The most solidly argued theories about the cradle of the Indo-European (IE) proto-language are 1) the Pontic and 2) the Anatolian. The first proposed the steppes north of the Black Sea, in what are today south-Ukraine and south-Russia; the second: some region in central or eastern Anatolia. Both theories allow for contacts with the Caucasus and the indigenous Caucasian languages: north for the first, south for the second.

As we will see, the Pontic theory is enfeebled by the total absence of any contact between IE and the North-West Caucasian languages (NWC): Cherkess-Kabard-Abkhaz, which should have been their most immediate neighbours. NWC languages like Cherkess, that in historical times have occupied the Black Sea coast between Crimea and the Caucasus range, diverge from IE in all respects: typologically, lexically, phonologically.

The Anatolian theory, on the other hand, explains the profound affinities (typologically, lexically, phonologically) with proto-Semitic, proto-Kartvelian (South-Caucasian: SC) and proto-Nakh-Daghestani (the North-East Caucasian languages: NEC).

My arguments will thus be purely linguistic and I will deliberately leave aside any discussion about archaeological continuity, or about the spread of certain kinds of pottery, weapons, burial types or decoration. In recent times, such arguments have been thoroughly discredited and it is now definitely established that a) — a culture that is uniform in its external aspects can hide, and cover, and be shared, by different ethnic groups speaking widely divergent and dissimilar languages, or, vice-versa: b) — that speakers of one single language can belong to distinct material cultures.

In the first case, a) — the Middle East, India, the Balkans or the Caucasus show us how different ethnic groups speaking different languages can partake of the same culture, wearing the same dresses, eating the same food and sharing the same customs. The overall Caucasian culture is very uniform, shared by Christians and Muslims alike, although they speak languages belonging to three indigenous families: SC (Kartvelian), NWC (Abkhaz-Cherkess-Kabardian) and NEC (Nakho-Daghestani, including Chechen), but the same culture is also shared by Indo-European ethnic groups (Armenians and Ossetians), or Turkic newcomers (Kumyk, Nogai, Balkars). There is, and there was, very little linguistic mingling in the Caucasus, languages were always kept apart, while seen from the outside the culture of the Caucasus region presents a striking image of uniformity. On the basis of the material culture, an archaeologist of the future might be tempted to reconstruct a unique ethnic group speaking mutually comprehensible languages.

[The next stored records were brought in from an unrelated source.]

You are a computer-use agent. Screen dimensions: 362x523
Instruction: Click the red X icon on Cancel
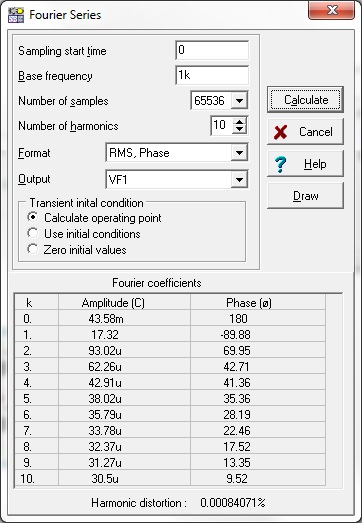[280, 132]
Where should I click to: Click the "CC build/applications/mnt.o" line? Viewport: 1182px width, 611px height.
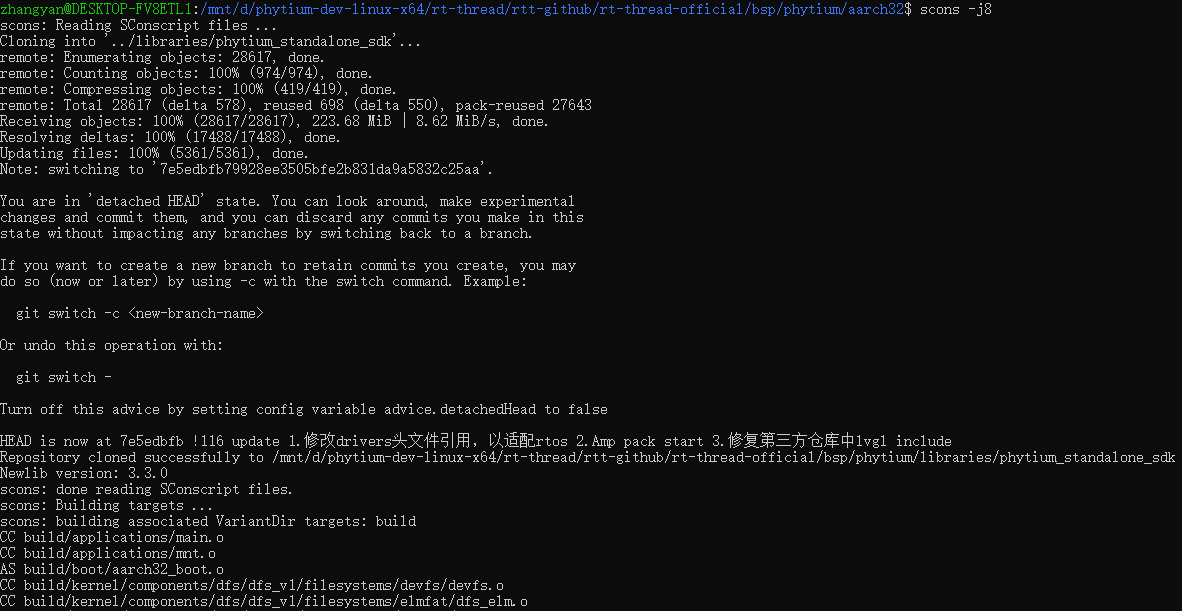click(108, 553)
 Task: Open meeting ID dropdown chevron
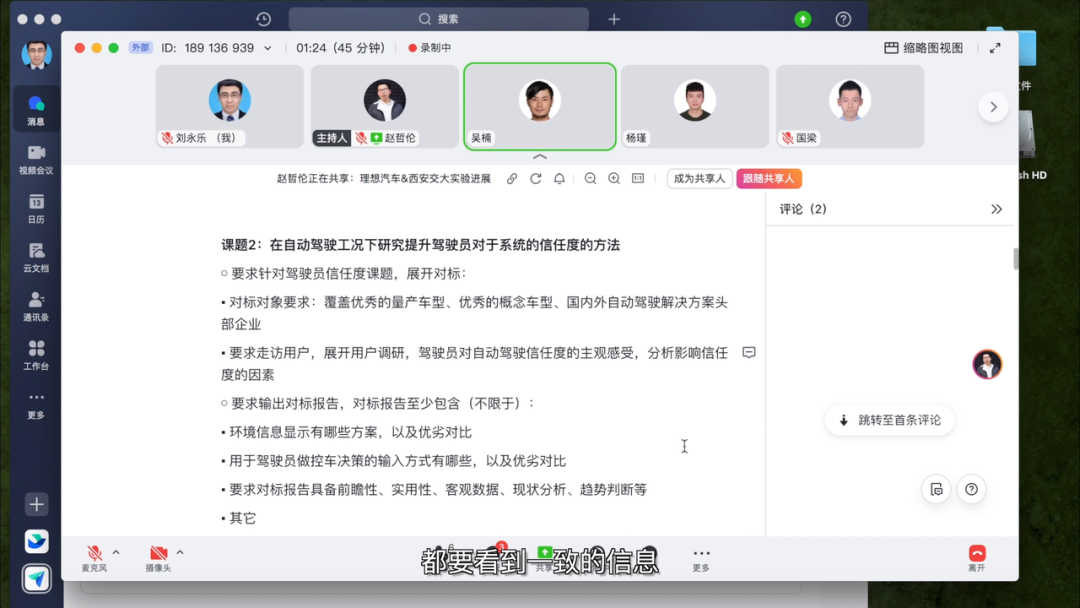[267, 48]
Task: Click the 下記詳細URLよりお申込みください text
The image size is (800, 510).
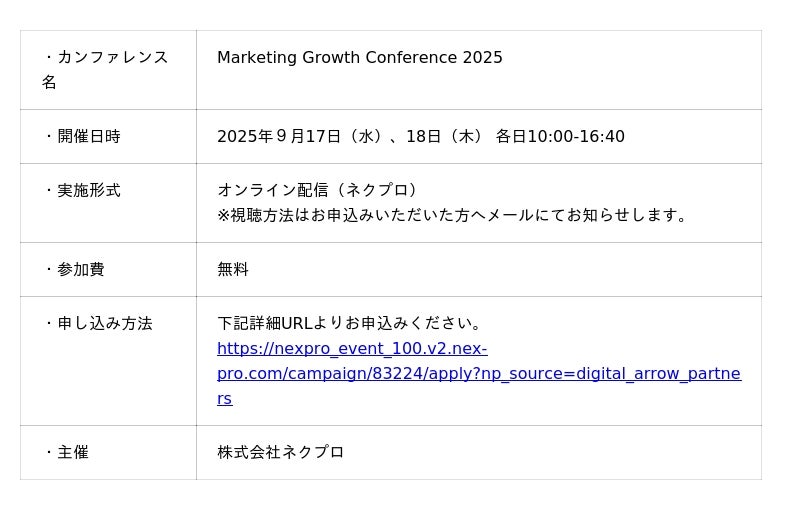Action: [350, 323]
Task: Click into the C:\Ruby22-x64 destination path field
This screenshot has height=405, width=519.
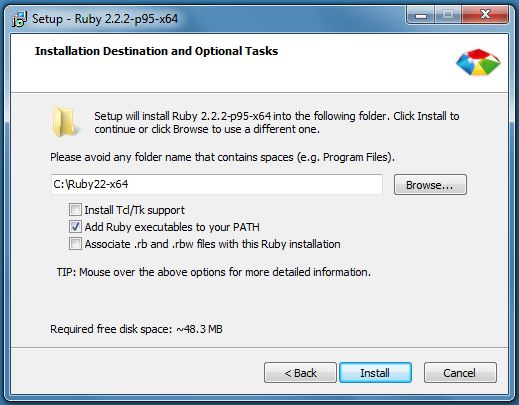Action: 217,184
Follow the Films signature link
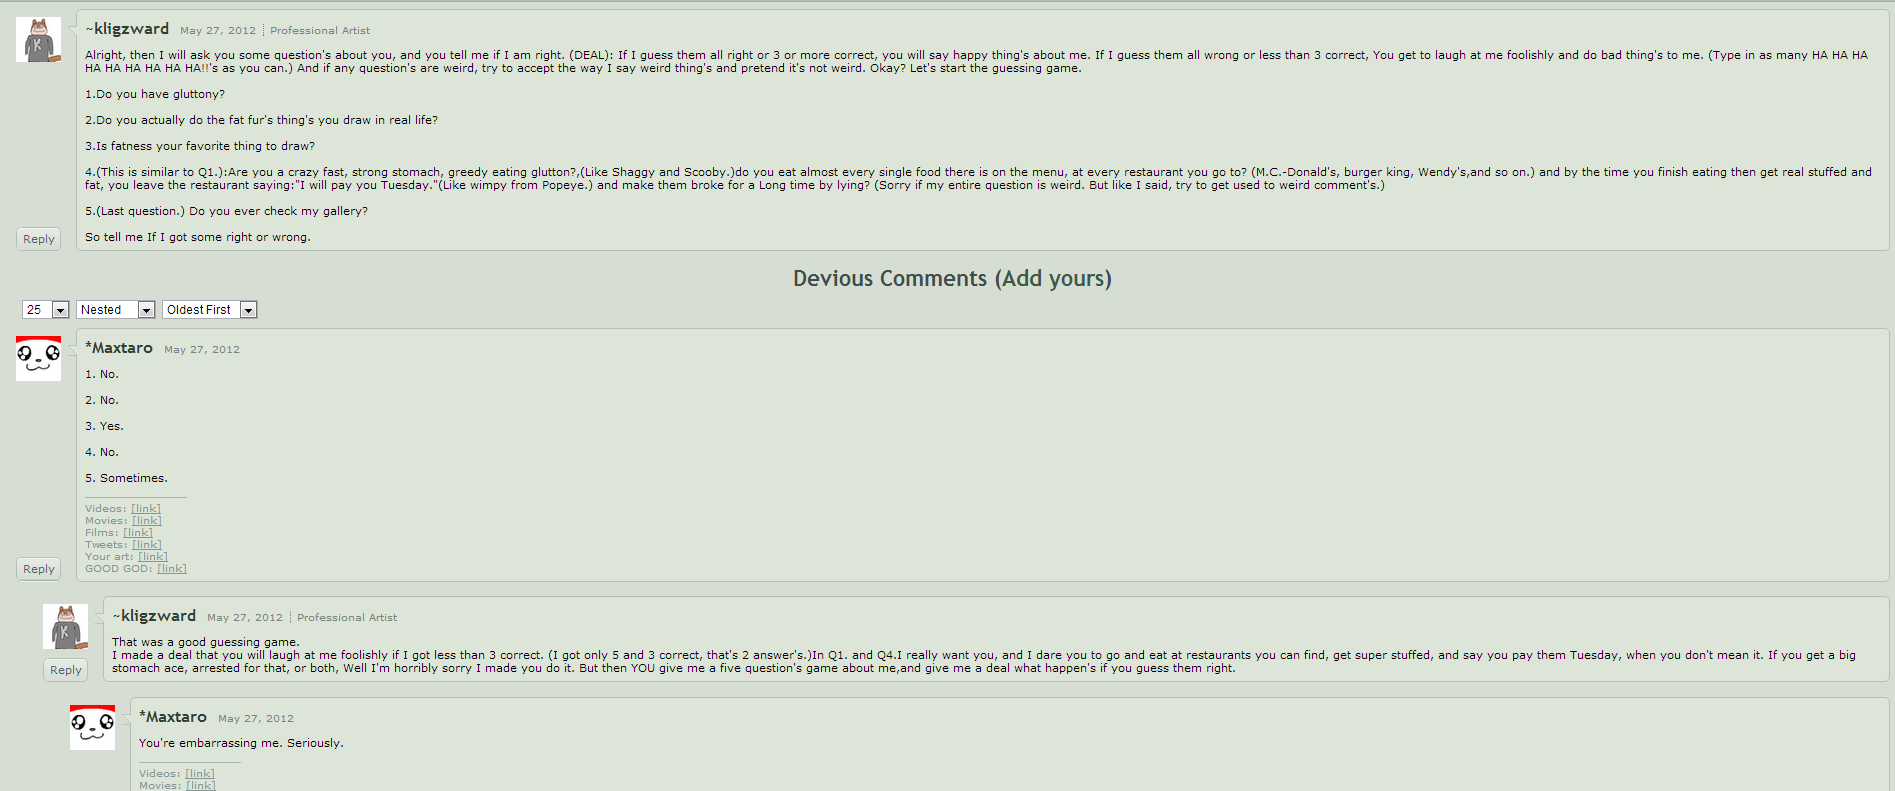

In the second case, b) — we have a case like the historically attested Etruscan language. It was the language of the powerful founders and first masters of Rome, spoken in what is the modern-day Tuscany, and, although poorly understood (it is not an Indo-European language) it lets us see that it was rather uniform in its dialects. Nevertheless, without the testimony of the written texts, we might conclude that we are confronted with two different civilisations, for some Etruscans were incinerating their dead, burying the ashes in what we call “urn fields”, while others were burying the embalmed corpses in elaborate, and often very rich, underground constructions imitating earthly dwellings.

I will thus firmly use only linguistic arguments in discussing the question of the cradle of the Indo-European languages.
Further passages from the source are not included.